Like Dora, along the way, Kai-Lan tries to teach kids a few “handy” Chinese (I have no idea which dialect, of which I think there are MANY) words. How, exactly, knowing how to say “pull” or “red” or “slipper” in Chinese is ever going to help anyone, I don’t know. Still, considering the fact that China pretty much owns the USA thanks to our very responsible spending practices of the last few decades, it’s probably not a terrible idea if ALL children start getting their feet wet in Chinese culture.
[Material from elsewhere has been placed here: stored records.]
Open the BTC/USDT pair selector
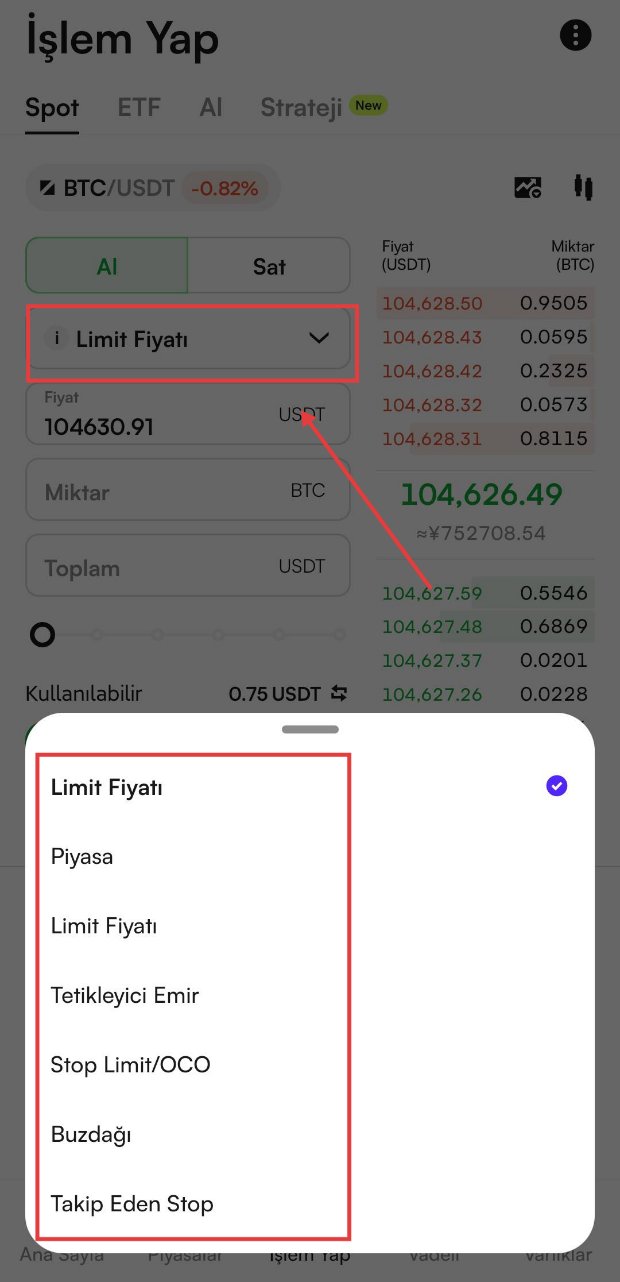Screen dimensions: 620x1282 pyautogui.click(x=153, y=188)
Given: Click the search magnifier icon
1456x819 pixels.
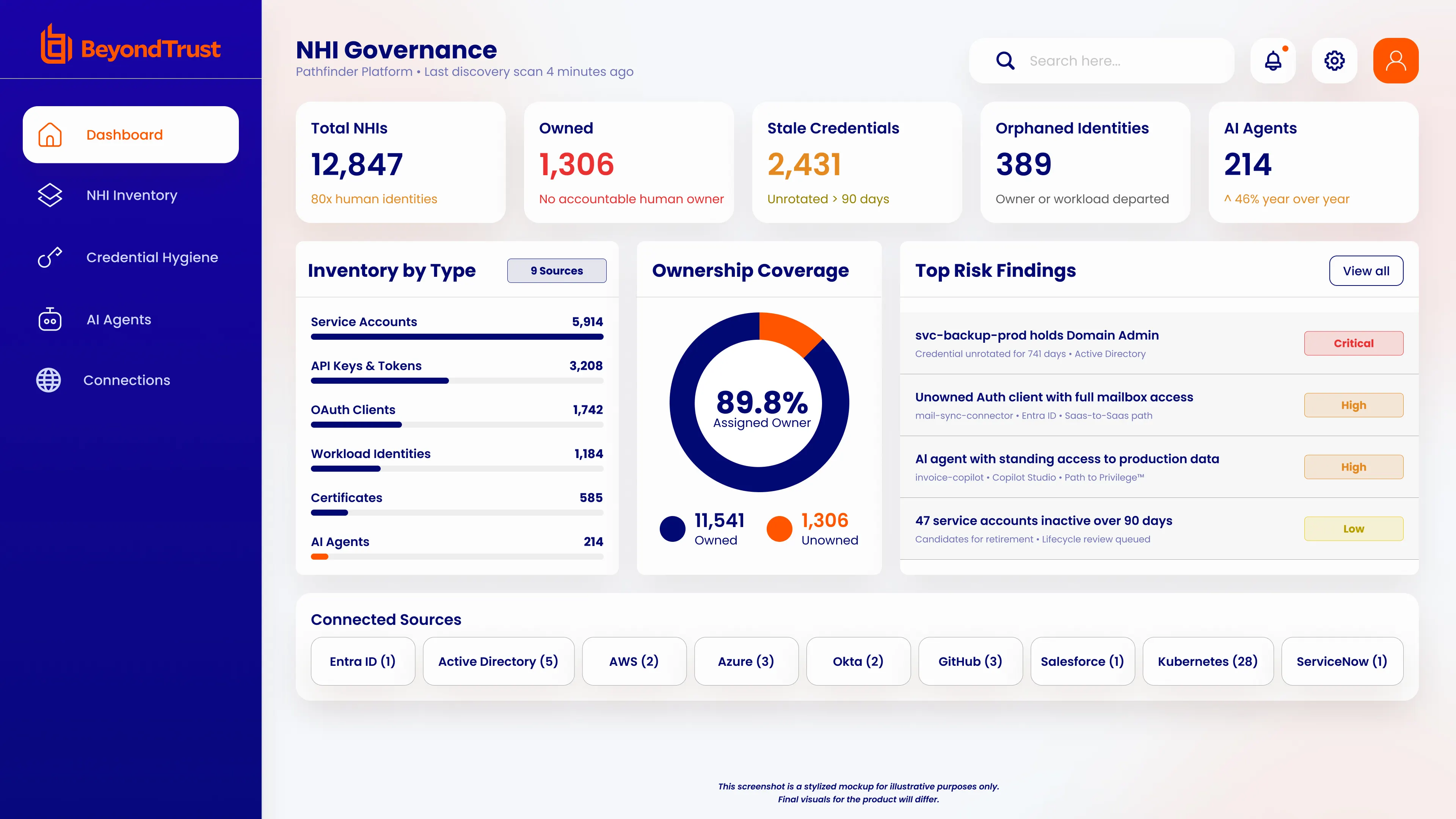Looking at the screenshot, I should (1005, 61).
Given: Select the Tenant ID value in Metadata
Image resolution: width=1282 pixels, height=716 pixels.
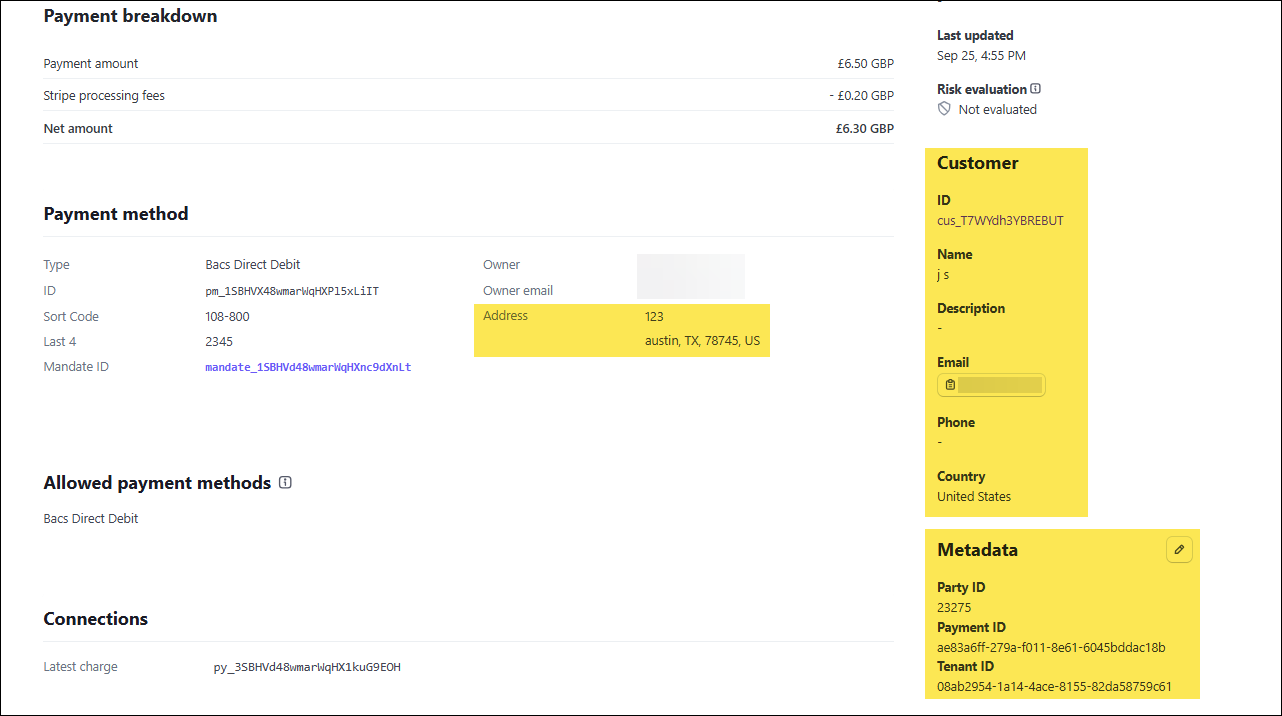Looking at the screenshot, I should pos(1054,687).
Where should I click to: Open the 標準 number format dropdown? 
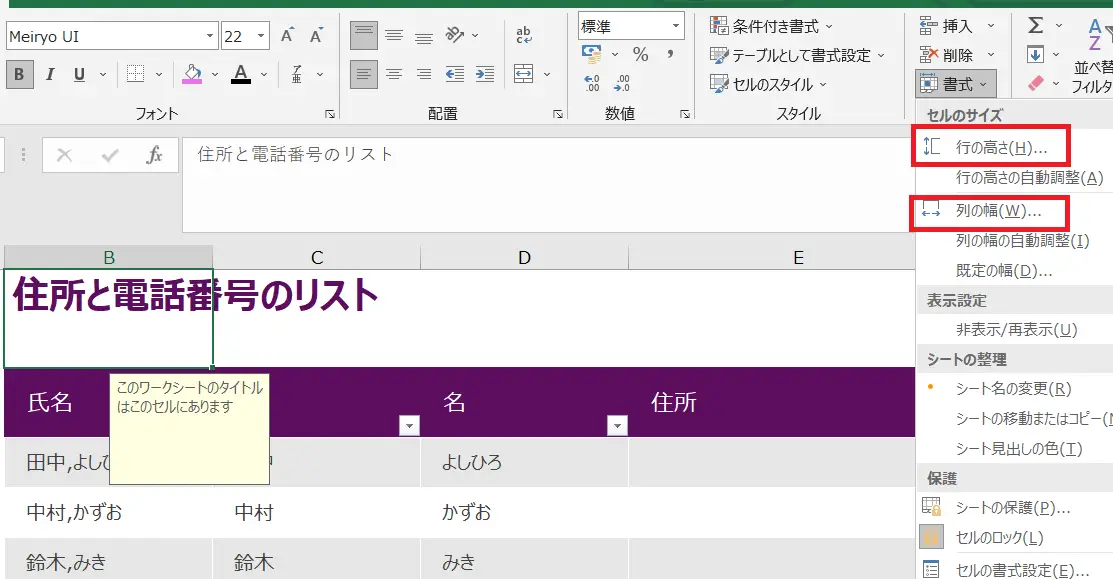click(x=676, y=26)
In fact, I might encourage Gabe to keep watching this show well into his teens in the hopes that he’ll want to become fluent in the language. It can only improve out odds of surviving when our new Chinese Overlords take control. Besides encouraging my child to develop the language skills that I’m too thick-headed and, let’s face it, lazy to learn myself, I’ve also been boning up on Chinese history for about two decades now by playing the Romance of the Three Kingdoms line of video games. This might not help me bridge any language barriers, but it might give me a few odds and ends of ancient Chinese trivia to break the ice at a Revolution Party. “How about that Guan Yu, eh? Some Tiger General, that one!” And then, obviously, we could delve into Taoist theory from there. I’ll be in like Flynn. Or, if not, Gabe can apologize profusely for me in Mandarin for my obvious lack of any real knowledge of Chinese culture and blame it on me being a “Stupid American.” Either way, it’ll all work out thanks to my forward thinking.

Plus, let’s not forget that Asian girls are hot. So, I figure I’m only doing Gabe a favor by engendering in him a healthy appreciation for the ways of the East. I’m sure he’ll thank me for it some day.


And here's a little video of Gabe playing with an entire roll of scotch tape. We didn't have enough memory to record the entire event, but, eventually, he had the roll completely depleted and its contents wadded into a Gordion knot on his tray. This was mildly amusing, but secretly we were hoping he'd get himself entirely wrapped up in the stuff. That would have been movie gold. It did manage to keep him occupied for about ten minutes, though, while I made dinner. So that was nice.